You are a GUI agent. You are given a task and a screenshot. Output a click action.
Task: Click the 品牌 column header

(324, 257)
----
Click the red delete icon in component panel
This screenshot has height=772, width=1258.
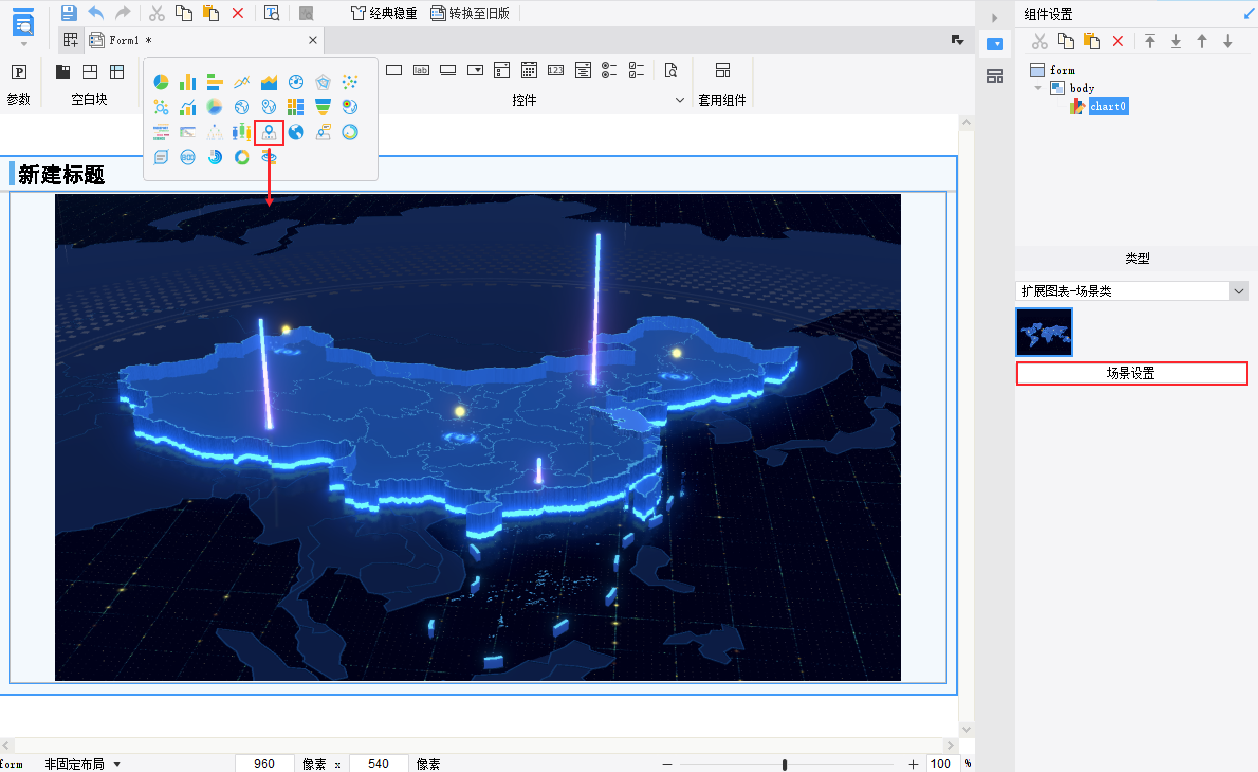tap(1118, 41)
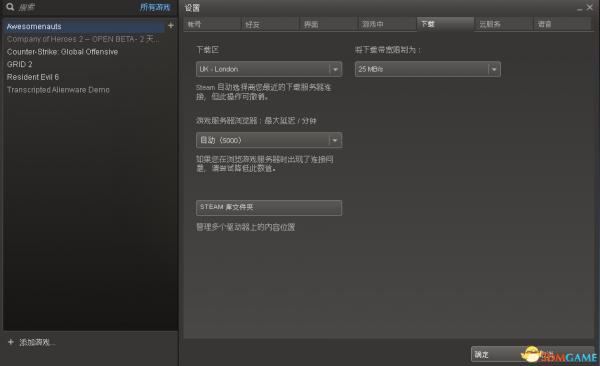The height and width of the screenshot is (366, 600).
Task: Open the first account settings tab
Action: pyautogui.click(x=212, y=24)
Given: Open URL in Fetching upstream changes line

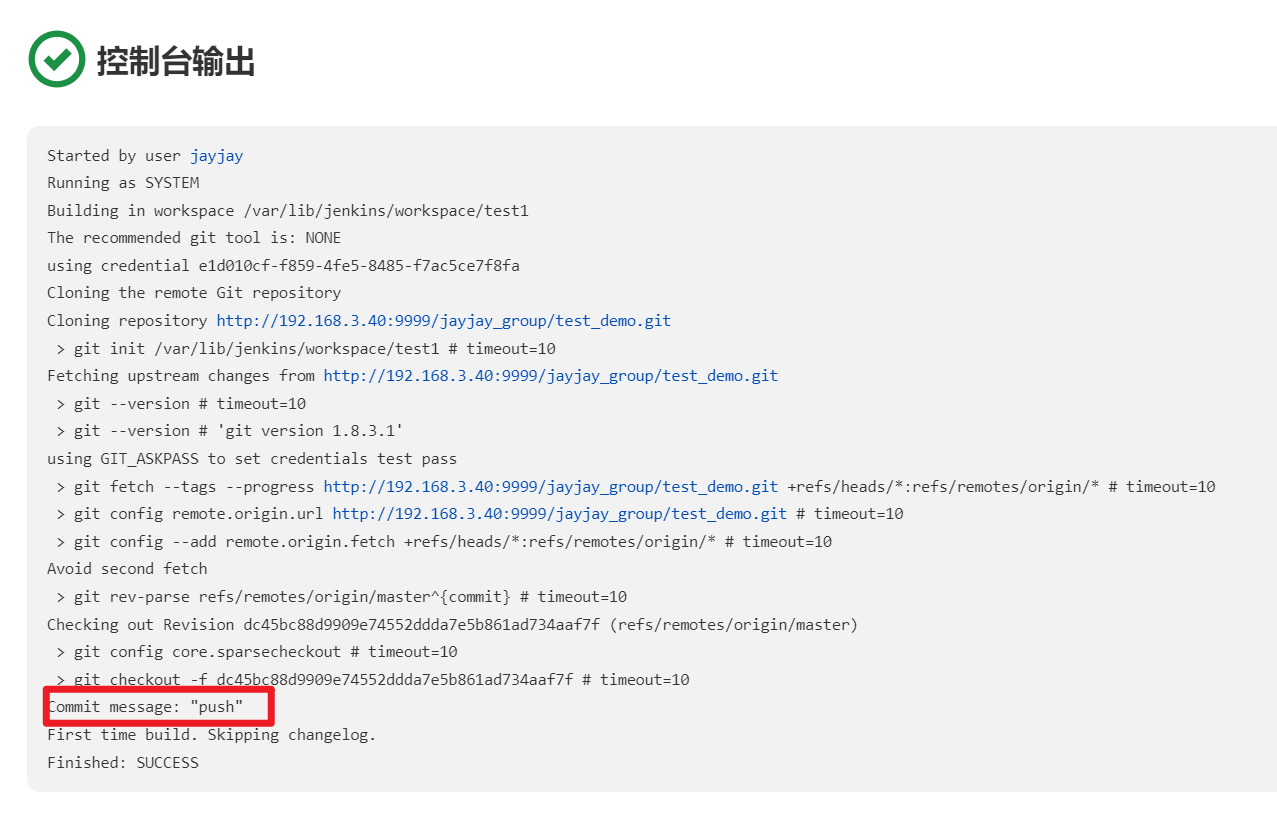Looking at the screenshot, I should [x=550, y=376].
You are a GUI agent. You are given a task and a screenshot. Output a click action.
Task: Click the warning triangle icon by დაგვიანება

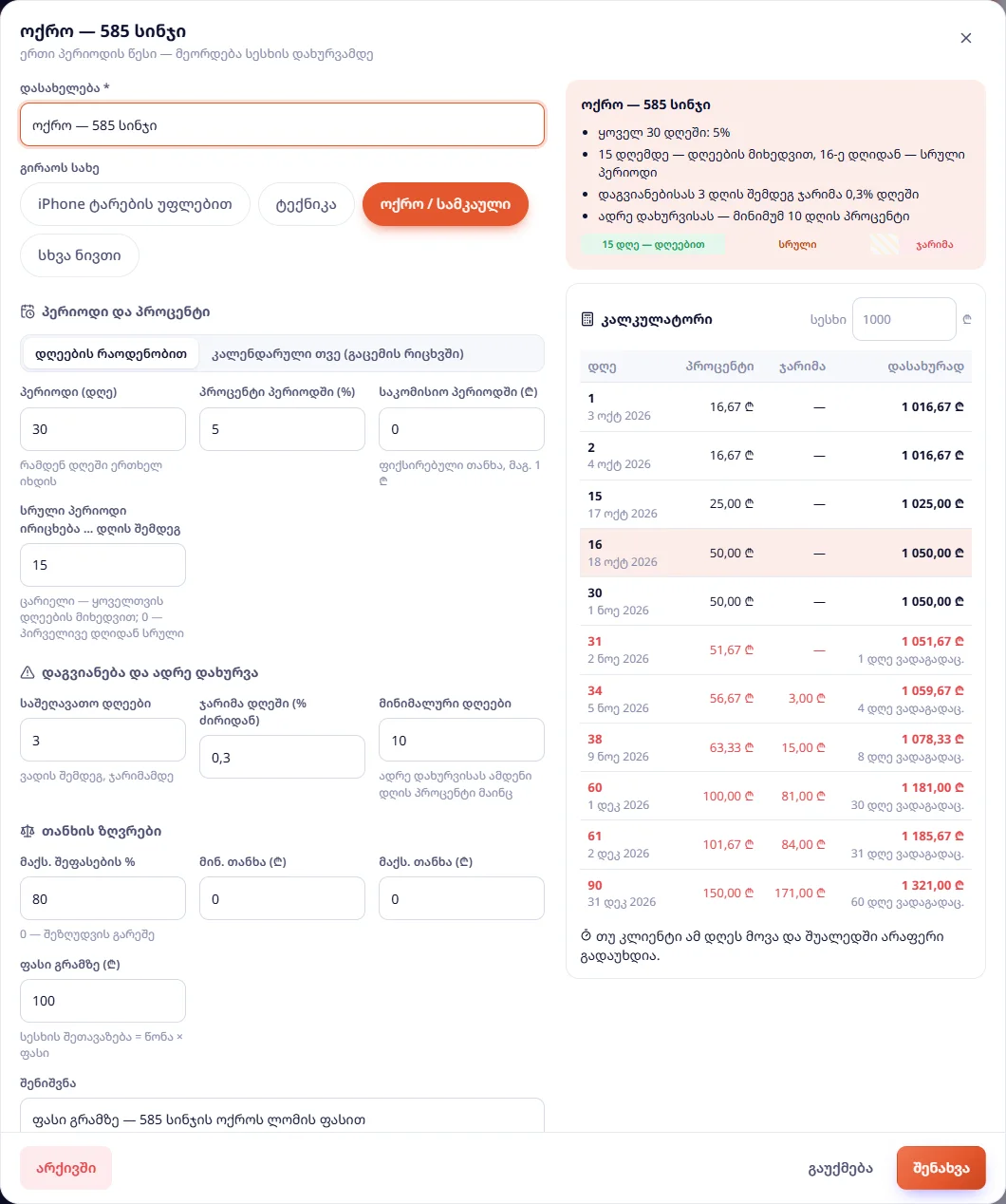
----
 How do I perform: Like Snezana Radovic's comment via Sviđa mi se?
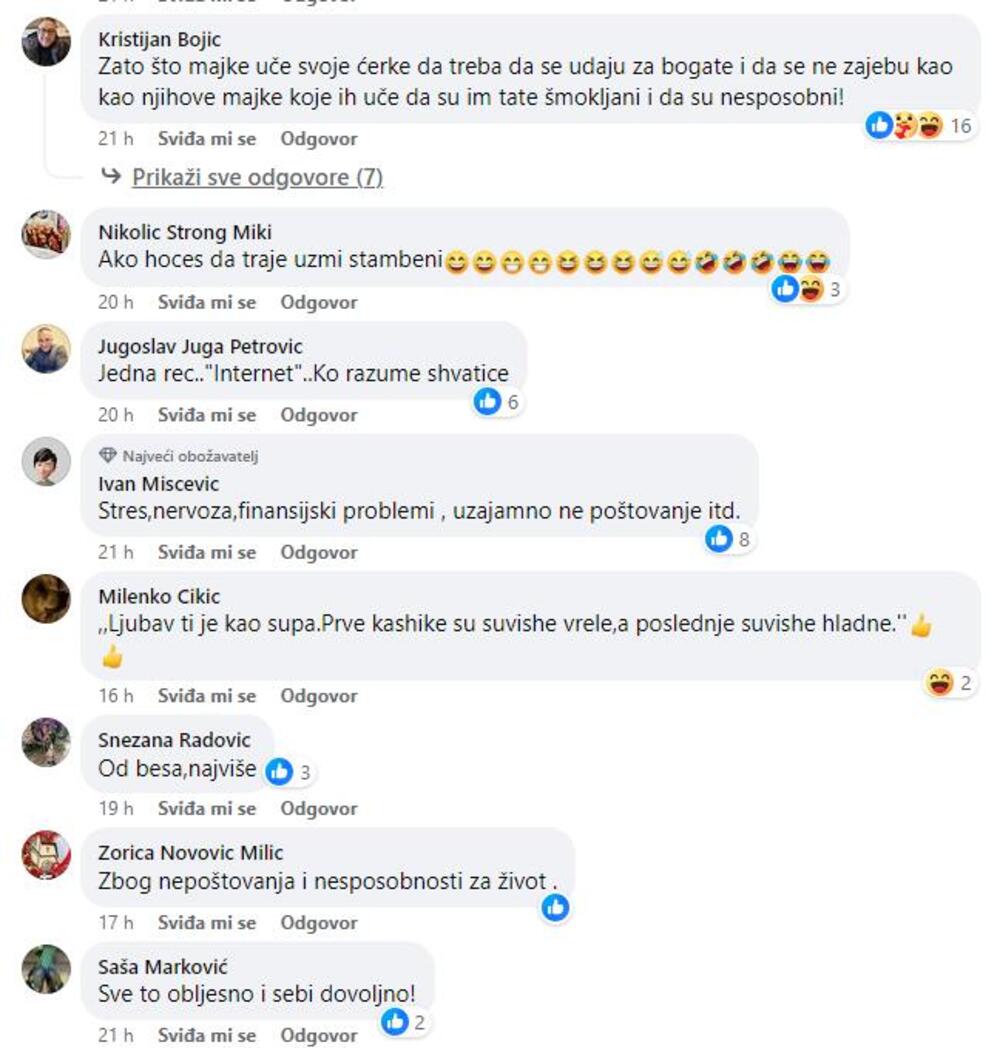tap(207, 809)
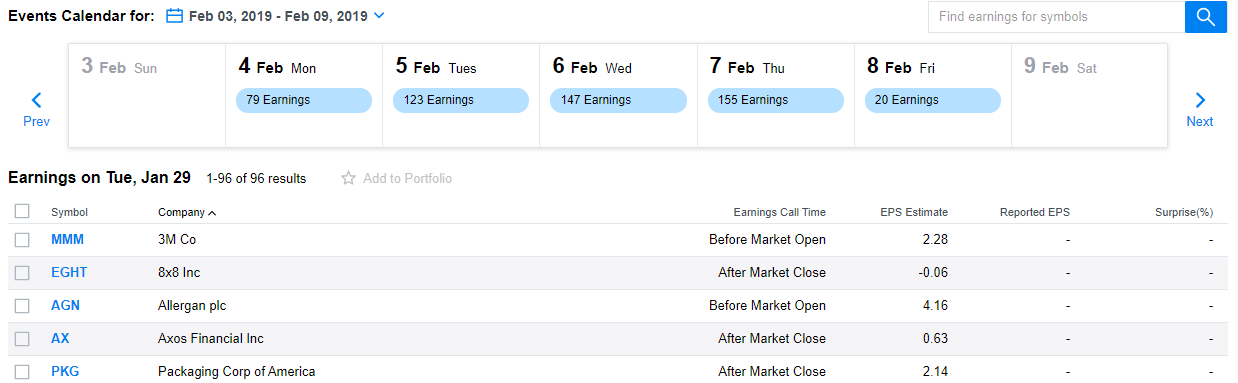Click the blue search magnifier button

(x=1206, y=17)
----
# [Exercise goal]
With pictures excluded, reproduce exactly the lines above from the one containing "Given: Open URL" down to the one containing "Task: Click the warning", those two included.

# [Exercise output]
Given: Open URL in Fetching upstream changes line

Looking at the screenshot, I should [x=550, y=376].
You are a GUI agent. You are given a task and a screenshot. Output a click action.
Task: Click the warning triangle icon by დაგვიანება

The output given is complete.